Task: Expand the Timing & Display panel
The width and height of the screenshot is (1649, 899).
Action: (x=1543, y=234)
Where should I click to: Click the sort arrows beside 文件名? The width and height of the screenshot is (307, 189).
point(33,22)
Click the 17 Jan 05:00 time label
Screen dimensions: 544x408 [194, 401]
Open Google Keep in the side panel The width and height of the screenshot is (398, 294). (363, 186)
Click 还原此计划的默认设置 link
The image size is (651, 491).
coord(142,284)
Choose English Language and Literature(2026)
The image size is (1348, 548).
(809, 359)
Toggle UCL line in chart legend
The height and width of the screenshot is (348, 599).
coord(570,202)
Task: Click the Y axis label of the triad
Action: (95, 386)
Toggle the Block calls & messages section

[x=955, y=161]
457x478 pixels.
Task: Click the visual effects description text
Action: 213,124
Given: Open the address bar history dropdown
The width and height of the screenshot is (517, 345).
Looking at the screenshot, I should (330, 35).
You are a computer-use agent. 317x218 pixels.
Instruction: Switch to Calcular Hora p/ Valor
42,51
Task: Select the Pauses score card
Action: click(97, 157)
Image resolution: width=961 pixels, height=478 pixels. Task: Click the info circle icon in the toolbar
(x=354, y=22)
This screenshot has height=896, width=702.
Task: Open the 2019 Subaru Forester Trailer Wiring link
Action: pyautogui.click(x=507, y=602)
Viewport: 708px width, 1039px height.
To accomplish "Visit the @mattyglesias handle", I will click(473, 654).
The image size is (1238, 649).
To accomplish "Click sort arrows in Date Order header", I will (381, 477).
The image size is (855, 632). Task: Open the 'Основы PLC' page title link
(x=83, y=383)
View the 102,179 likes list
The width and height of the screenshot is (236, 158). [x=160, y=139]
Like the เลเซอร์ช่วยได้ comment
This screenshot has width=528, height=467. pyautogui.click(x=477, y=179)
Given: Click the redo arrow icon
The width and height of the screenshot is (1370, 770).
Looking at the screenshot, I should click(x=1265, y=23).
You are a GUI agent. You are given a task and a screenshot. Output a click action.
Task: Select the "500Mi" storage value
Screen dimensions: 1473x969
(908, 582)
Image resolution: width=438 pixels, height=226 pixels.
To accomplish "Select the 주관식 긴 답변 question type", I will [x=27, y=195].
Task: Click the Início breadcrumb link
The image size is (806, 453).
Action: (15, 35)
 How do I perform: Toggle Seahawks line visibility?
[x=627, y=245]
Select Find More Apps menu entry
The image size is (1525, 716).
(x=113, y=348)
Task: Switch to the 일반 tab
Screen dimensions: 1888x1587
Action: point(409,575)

§ **Exercise details**:
The records above should be repeated exactly. Print them all.

§ **Solution below**:
Task: Expand the Timing & Display panel
The width and height of the screenshot is (1649, 899).
Action: (x=1543, y=234)
Where should I click to: Click the sort arrows beside 文件名? The width and height of the screenshot is (307, 189).
point(33,22)
Click the 17 Jan 05:00 time label
Screen dimensions: 544x408 [194, 401]
Open Google Keep in the side panel The width and height of the screenshot is (398, 294). (363, 186)
Click 还原此计划的默认设置 link
The image size is (651, 491).
coord(142,284)
Choose English Language and Literature(2026)
The image size is (1348, 548).
(809, 359)
Toggle UCL line in chart legend
The height and width of the screenshot is (348, 599).
coord(570,202)
Task: Click the Y axis label of the triad
Action: (95, 386)
Toggle the Block calls & messages section

[x=955, y=161]
457x478 pixels.
Task: Click the visual effects description text
Action: 213,124
Given: Open the address bar history dropdown
The width and height of the screenshot is (517, 345).
Looking at the screenshot, I should (330, 35).
You are a computer-use agent. 317x218 pixels.
Instruction: Switch to Calcular Hora p/ Valor
42,51
Task: Select the Pauses score card
Action: click(97, 157)
Image resolution: width=961 pixels, height=478 pixels. Task: Click the info circle icon in the toolbar
(x=354, y=22)
This screenshot has height=896, width=702.
Task: Open the 2019 Subaru Forester Trailer Wiring link
Action: pyautogui.click(x=507, y=602)
Viewport: 708px width, 1039px height.
To accomplish "Visit the @mattyglesias handle", I will click(473, 654).
The image size is (1238, 649).
To accomplish "Click sort arrows in Date Order header", I will (381, 477).
The image size is (855, 632). Task: Open the 'Основы PLC' page title link
(x=83, y=383)
View the 102,179 likes list
The width and height of the screenshot is (236, 158). [x=160, y=139]
Like the เลเซอร์ช่วยได้ comment
This screenshot has width=528, height=467. pyautogui.click(x=477, y=179)
Given: Click the redo arrow icon
The width and height of the screenshot is (1370, 770).
Looking at the screenshot, I should click(x=1265, y=23).
You are a GUI agent. You are given a task and a screenshot. Output a click action.
Task: Select the "500Mi" storage value
Screen dimensions: 1473x969
(908, 582)
Image resolution: width=438 pixels, height=226 pixels.
To accomplish "Select the 주관식 긴 답변 question type", I will [x=27, y=195].
Task: Click the Início breadcrumb link
The image size is (806, 453).
Action: (15, 35)
 How do I perform: Toggle Seahawks line visibility?
[x=627, y=245]
Select Find More Apps menu entry
The image size is (1525, 716).
(x=113, y=348)
Task: Switch to the 일반 tab
Screen dimensions: 1888x1587
Action: point(409,575)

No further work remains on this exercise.